# How Do I Find Drafts



## newgrowth15 (Apr 7, 2020)

Recently, I typed a message and had to leave it for some reason or another.  The little indicator came up a few times while I was typing that said "Draft saved."  However, when I returned to complete the message I was typing earlier, I could not find it anywhere.

Can someone direct me where to look to find these saved drafts, so I don't have to retype messages in the future?


----------



## Black Ambrosia (Apr 7, 2020)

newgrowth15 said:


> Recently, I typed a message and had to leave it for some reason or another.  The little indicator came up a few times while I was typing that said "Draft saved."  However, when I returned to complete the message I was typing earlier, I could not find it anywhere.
> 
> Can someone direct me where to look to find these saved drafts, so I don't have to retype messages in the future?


Were you in a thread or starting a conversation? Usually my drafts are saved in the message box of the thread I was responding to. Not sure if the same applies to conversations.


----------



## newgrowth15 (Apr 7, 2020)

Black Ambrosia said:


> Were you in a thread or starting a conversation? Usually my drafts are saved in the message box of the thread I was responding to. Not sure if the same applies to conversations.


I was in Conversations. I had an issue and when I went back to send the message, it was completely gone.


----------



## Theresamonet (Apr 8, 2020)

I don’t there is anywhere to find saved drafts, other than in the text box. The drafts are saved automatically, but not for long. 

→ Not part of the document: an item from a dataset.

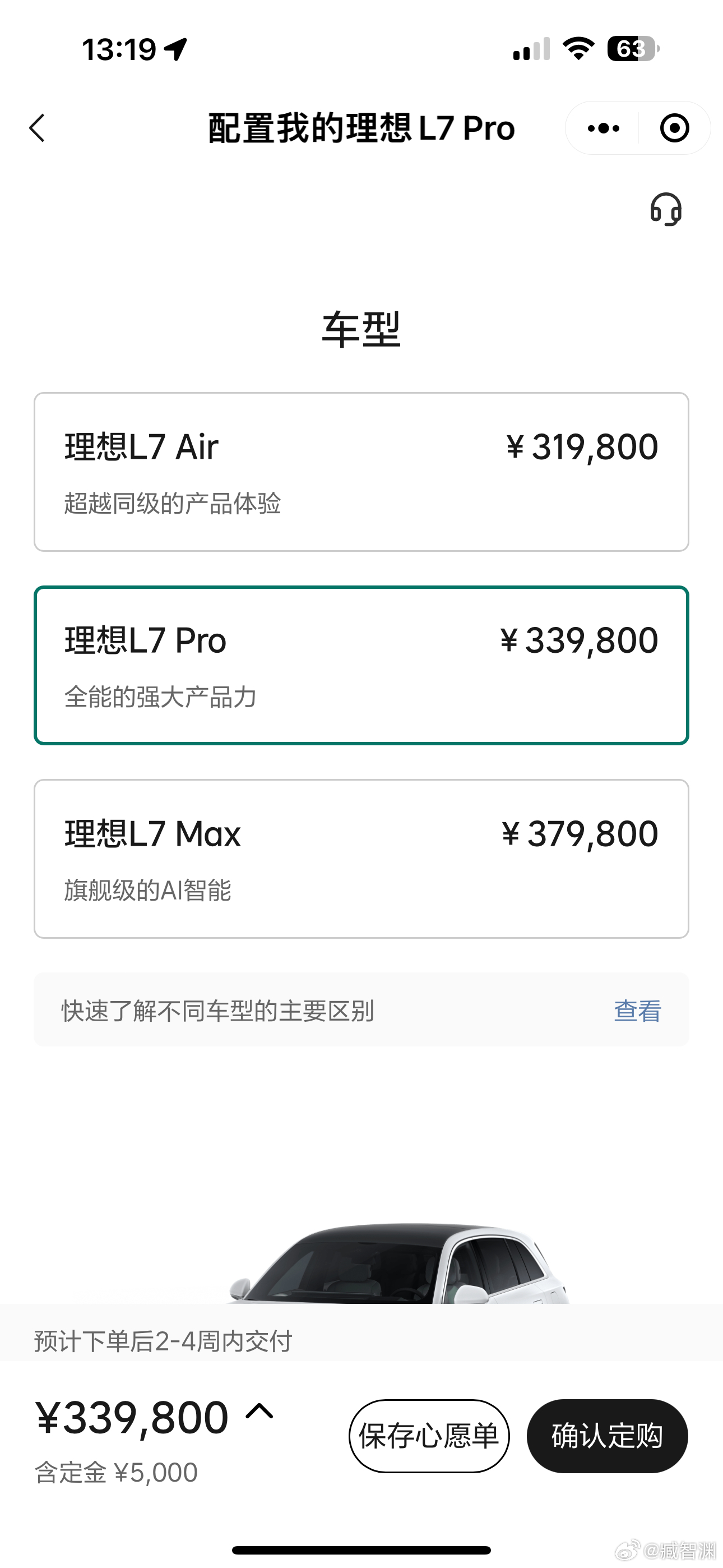Click the 确认定购 button
723x1568 pixels.
point(608,1436)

If you hit the floppy disk button, and manually save the draft, you can keep the message longer, but I’m not sure how long. I think 24 hours was as long as I’ve had a draft.


----------



## newgrowth15 (Apr 8, 2020)

Theresamonet said:


> I don’t there is anywhere to find saved drafts, other than in the text box. The drafts are saved automatically, but not for long.
> 
> If you hit the floppy disk button, and manually save the draft, you can keep the message longer, but I’m not sure how long. I think 24 hours was as long as I’ve had a draft.


Thanks, I will tuck that information away for future use.  I went ahead and retyped the message this time around.


----------